The Gated Check-in  builds help teams prevent broken builds by not automatically committing pending changes to the repository, but the system will instead create a separate shelveset that will be picked up by the Gated Check-in Build. The build itself will finally decide if the pending changes need to be committed to the repository based on the applied quality gates. In large teams, the main branch is normally gated and DEV/ feature branches are gate to offer more protection for the branch.
A gated check-in means that a build is performed with one set of changes from one developer and if that passes those changes are checked-in.
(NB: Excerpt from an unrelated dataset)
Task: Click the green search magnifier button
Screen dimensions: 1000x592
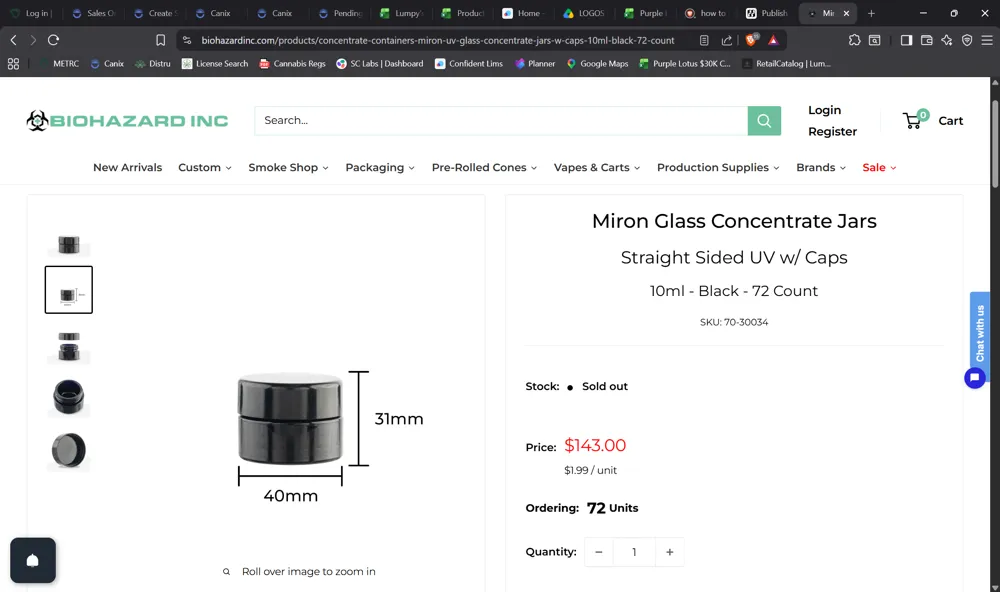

This means that breaking changes never get it into the code base and it limits the pain to the developer checking-in rather than sharing that pain with the entire team when somebody makes a mistake.
Setting up a gated check in
  1. In Team Explorer, make sure you are connected to the team project and then open the Builds page.
  2. Choose the New Build Definition link or select a build, open its shortcut menu
  3. Choose Edit Build Definition.
  4. On the Trigger tab: Choose Gated Check-in.


When a user check-ins some code, Visual studio prompts for validating the build.


On selecting the Build Changes option, the team explorer window shows the status of build validation.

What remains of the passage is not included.